Grocery retailers could be fined for each day they violate the ban -- $100 for the first violation, as much as $200 for the second, and up to $500 for the third.

City Councilmen Paul Koretz, whose office spearheaded the effort to ban plastic bags in Los Angeles, called the expansion to smaller stores "the sequel" to the ban at major grocery stores that started in January.

"In part two, beginning tomorrow, these flimsy, polluting, choking plastic bags will no longer be allowed at the little mom-and-pop stores either," Koretz said.

City officials declared the first six months of the ban a success, saying compliance with the ban has been widespread at the big or top-grossing stores.

Koretz said he has observed that plastic bags have "vanished" from the streets in recent months. Critics of the non-biodegradable plastic sacks say that, in addition to being unsightly, the bags take up space in landfills and hurt ecosystems in oceans and streams.

Each store must make quarterly reports to the city on the progress of the ban, including the amount collected from the 10-cent paper bag charge, said Enrique Zaldivar, director of the Bureau of Sanitation.

The city has received three complaints during the first six months of the ban, Zaldivar said, mostly arising from misunderstandings of "where and when the ban would be applied" and were quickly resolved.

The second phase of the ban will be bigger than the first, which affected 2,500 mostly chain and franchise stores, according to Zaldivar.

The phase beginning tomorrow affects 5,000 stores that are mostly individual mom-and-pops, he said.

"There's no single uniform way of reaching out to them through some corporate venue," Zaldivar said.

City officials also announced efforts to promote the use of reusable bags.

Koretz unveiled the winner of Mayor Eric Garcetti's reusable bag logo contest. The line drawing by graphic designer Melodie Pisciotti depicts the City Hall building set against a backdrop of mountains and palm trees.

The city received $25,000 from Metabolic Studio, which is affiliated with the Annenberg Foundation, to make and distribute bags printed with Pisciotti's logo.

Each bag costs about $5 the make, which means they city can distribute about 5,000 bags using the donation from Metabolic, according to Koretz spokesman Andy Shrader.

An online-based, crowd-funding campaign is also being launched on the web-site Kickstarter to continue funding what the mayor and Koretz called the L.A. Epic Reusable Bag Giveaway.

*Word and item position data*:
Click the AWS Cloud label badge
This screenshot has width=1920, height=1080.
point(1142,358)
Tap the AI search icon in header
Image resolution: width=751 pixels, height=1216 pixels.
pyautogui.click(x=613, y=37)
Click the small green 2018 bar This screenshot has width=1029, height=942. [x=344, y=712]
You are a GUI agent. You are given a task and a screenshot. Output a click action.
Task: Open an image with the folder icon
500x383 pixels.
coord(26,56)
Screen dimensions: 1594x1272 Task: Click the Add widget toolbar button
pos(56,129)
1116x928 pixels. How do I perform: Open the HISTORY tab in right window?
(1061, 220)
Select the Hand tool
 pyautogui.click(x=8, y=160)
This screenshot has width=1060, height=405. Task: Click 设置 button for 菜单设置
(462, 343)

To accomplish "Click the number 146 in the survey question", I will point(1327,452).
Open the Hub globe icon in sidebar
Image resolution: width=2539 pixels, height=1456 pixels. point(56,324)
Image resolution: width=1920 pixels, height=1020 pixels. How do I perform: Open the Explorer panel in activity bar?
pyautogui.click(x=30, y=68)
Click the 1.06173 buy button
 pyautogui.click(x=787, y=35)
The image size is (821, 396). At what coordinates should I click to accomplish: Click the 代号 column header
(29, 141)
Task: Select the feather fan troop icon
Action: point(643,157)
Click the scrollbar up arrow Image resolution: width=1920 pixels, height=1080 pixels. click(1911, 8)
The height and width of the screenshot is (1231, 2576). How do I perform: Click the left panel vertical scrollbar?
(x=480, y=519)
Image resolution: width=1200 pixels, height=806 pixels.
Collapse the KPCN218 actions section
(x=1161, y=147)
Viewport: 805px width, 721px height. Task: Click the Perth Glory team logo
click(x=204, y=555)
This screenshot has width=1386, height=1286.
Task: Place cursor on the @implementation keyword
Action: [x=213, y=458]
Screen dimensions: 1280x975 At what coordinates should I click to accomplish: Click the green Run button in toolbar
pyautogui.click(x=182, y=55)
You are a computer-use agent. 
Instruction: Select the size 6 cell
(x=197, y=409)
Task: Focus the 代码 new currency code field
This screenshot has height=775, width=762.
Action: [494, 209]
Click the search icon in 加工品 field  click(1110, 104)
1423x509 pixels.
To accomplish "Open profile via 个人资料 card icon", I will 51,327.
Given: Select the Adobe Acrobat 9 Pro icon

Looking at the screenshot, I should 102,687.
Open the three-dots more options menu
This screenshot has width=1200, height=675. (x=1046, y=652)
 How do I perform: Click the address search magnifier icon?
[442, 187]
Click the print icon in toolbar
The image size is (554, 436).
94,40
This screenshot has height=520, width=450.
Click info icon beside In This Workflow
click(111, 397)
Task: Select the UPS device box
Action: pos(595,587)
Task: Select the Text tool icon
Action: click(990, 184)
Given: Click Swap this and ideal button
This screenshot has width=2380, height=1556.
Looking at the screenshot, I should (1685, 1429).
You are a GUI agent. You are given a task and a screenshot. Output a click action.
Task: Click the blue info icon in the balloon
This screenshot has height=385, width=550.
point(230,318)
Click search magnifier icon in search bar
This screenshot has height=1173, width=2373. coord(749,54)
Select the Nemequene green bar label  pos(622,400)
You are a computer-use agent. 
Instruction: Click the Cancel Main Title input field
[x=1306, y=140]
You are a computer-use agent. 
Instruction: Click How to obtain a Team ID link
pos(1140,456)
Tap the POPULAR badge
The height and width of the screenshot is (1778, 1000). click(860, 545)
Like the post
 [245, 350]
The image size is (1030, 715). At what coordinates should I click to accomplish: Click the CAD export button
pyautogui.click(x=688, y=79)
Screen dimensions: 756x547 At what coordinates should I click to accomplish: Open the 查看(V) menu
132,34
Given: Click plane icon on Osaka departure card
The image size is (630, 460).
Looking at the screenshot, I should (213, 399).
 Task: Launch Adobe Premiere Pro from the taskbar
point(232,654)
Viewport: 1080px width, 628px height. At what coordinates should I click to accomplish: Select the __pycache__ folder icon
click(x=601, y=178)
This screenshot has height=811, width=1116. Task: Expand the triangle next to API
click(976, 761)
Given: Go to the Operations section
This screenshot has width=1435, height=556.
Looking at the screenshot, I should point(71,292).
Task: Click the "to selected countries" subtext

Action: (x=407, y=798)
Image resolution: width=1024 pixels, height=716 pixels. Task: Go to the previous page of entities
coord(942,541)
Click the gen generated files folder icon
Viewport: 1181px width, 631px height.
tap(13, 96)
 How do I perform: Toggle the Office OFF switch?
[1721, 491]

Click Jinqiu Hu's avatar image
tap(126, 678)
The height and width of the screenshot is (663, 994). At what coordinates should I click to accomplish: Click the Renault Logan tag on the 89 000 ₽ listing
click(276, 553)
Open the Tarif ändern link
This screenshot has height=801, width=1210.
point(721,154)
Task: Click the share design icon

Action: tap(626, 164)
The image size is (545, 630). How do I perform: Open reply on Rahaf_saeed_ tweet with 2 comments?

*Job*:
Carry on the article about the Los Angeles plastic bag ban, picking up after its final sentence.

*Response to the exercise*:
The bags will be made by Homeboy Industries and Green Vets Los Angeles and distributed by groups like the Los Angeles Conservation Corps and California Greenworks.

The Bureau of Sanitation has also given away more than a half-million free bags over the past five years using money from a recycling trust fund, according to Zaldivar.

Free reusable bags are being given out at 20 stores around the city, including La Tropicana in Highland Park, Whole Foods in Sherman Oaks, India Sweets & Spices in Canoga Park and El Super in Wilmington.

The Los Angeles City Council passed the ban last June, making Los Angeles, with its close to 4 million residents, the most populous city in the nation to do so.

The city joined Los Angeles County and a long list of other cities that already have bans in place, including Long Beach, West Hollywood, Culver City, Huntington Beach, Malibu, Santa Monica, Glendale and Pasadena.

In 2007, San Francisco became the first city in the nation to adopt a plastic bag ban.

An effort by state Sen. Alex Padilla, a former Los Angeles city councilman, to take the ban statewide is also in the works.

His bill, SB 270, would address long-running concerns that a ban may lead to job loss among plastic bags industry workers, while ensuring single-use plastic bags no longer "fill our landfills, clog inland waterways, litter our coastline and kill thousands of fish, marine mammals and seabirds."

Under the bill, plastic bag businesses would be able to apply for loans or grants to help them transition into manufacturing reusable bags, with the caveat that the companies keep the same workers, Padilla said.